In the best stage plays, there are always three dramatic elements that are part of what the author intends to say: tragedy, comedy and satire. In the mise-en-scène directed and organized by Trump supporters on Jan. 6, each of these theatrical elements were shaped on the message of the movement’s playwright, Donald Trump. Not since the United States was founded has the world seen such a symbolic assault on the democratic system of the greatest Western power, and seen it live on television. Some would say the 9/11 attacks were the same kind of assault, but last week’s events were perpetrated by fellow American citizens, while the planes that hit New York and impacted the world in 2001 were provoked by foreign extremists.

But just as the premiere of such an event is stimulating, it contains symbolic elements that enhance the theatrics so spectators remember what they have seen.

The hordes of Trump supporters in the Capitol evoked a great deal of symbolism, the display of the Confederate flag, for example. Those who carried it intended an allusion to the slave states that existed in the South and to instill a sense of violence and racism, something the Ku Klux Klan displays every time they remind the world of the abominable ideology of white supremacists. Not even during the American Civil War did people walk into a building as if they owned the place carrying a commemorative symbol of such ignominy. Judging from the expression of the person who carried the flag, one can surmise that he knew the results of the election in Georgia. An African American man was elected to the U.S. Senate representing Georgia and the South for the first time. Tragedy or satire?

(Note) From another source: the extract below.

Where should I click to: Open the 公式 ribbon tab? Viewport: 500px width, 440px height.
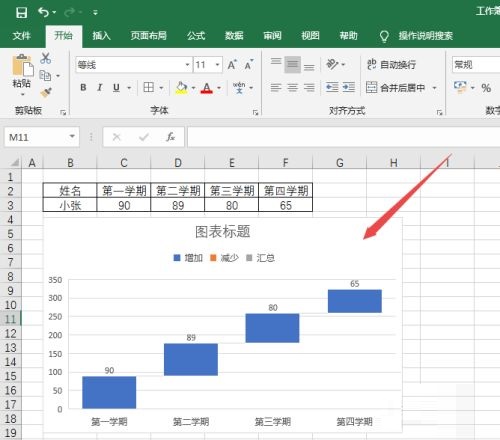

Another image that will go down in history from the hours that threatened American institutions is that of numerous radicals carrying police zip ties eagerly seeking someone to handcuff. You can infer the premeditated intention of some of these assailants seeking to stop members of Congress. I seriously doubt they wanted to “get their hands on” Trump’s own vice president, Mike Pence, who constitutionally presides over the Senate and must certify the election of Joe Biden and Kamala Harris. But this where the comedy in this anti-democratic production comes in. In an effort to hold bureaucrats hostage, insurrectionists may have confused Trump’s second-hand man with the enemy.

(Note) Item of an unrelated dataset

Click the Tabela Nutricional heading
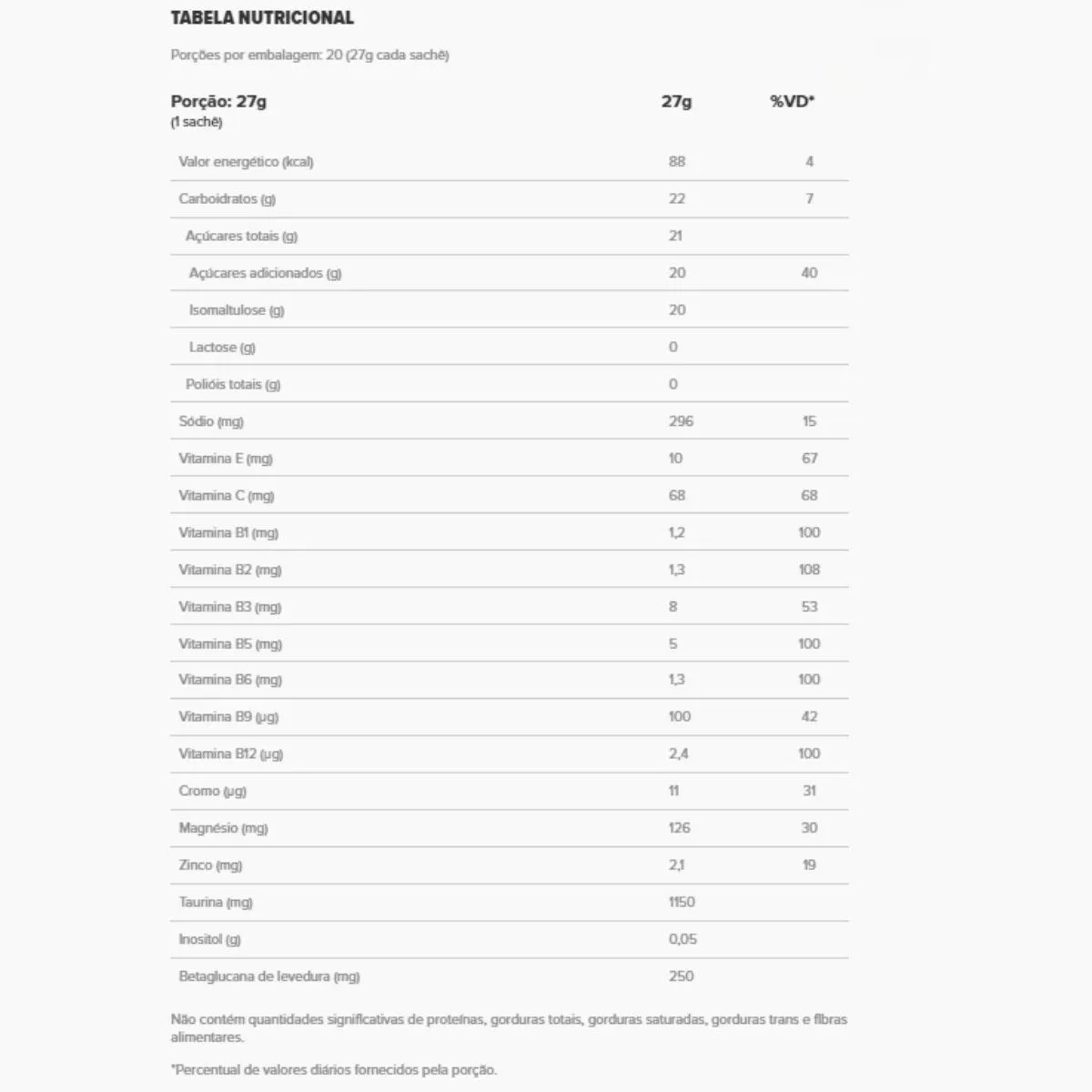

The primitive performance at this thankless moment in history had one final figurative and comical element. The insurrectionists seemed more concerned with taking selfies than with making a statement or sending a careful or detailed message that might have been analyzed later to discern any ulterior motives.

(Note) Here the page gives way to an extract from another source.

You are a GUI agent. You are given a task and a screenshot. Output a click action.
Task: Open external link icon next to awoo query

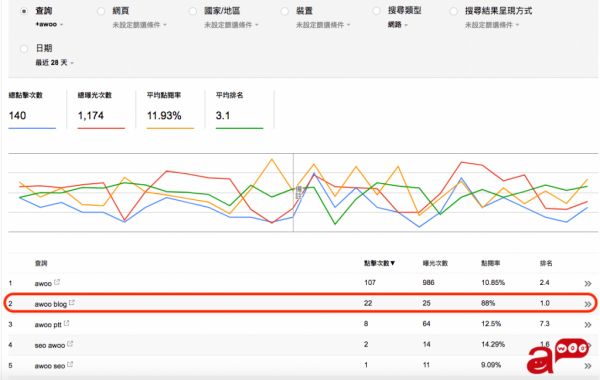coord(57,282)
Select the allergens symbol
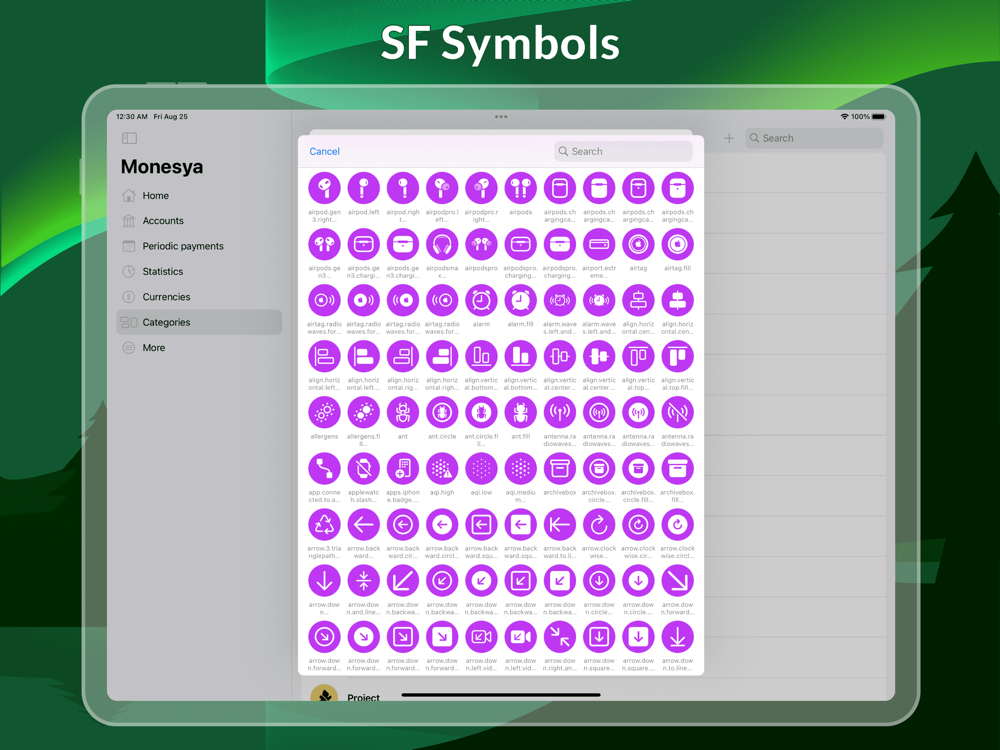Viewport: 1000px width, 750px height. coord(325,413)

They had a very simplistic libretto — like the meager vocabulary used by the work’s own creator. From what we could see, they preferred to have souvenirs of their grotesque visit to the Capitol over building a revolution. Trump’s followers lost, even at that.

In summary, the real tragedy from my perspective is this: An 11-year-old boy will see these images, and in imagining his future as a citizen, he may think that this is how the new world operates. Maybe that’s what the author of this play intended.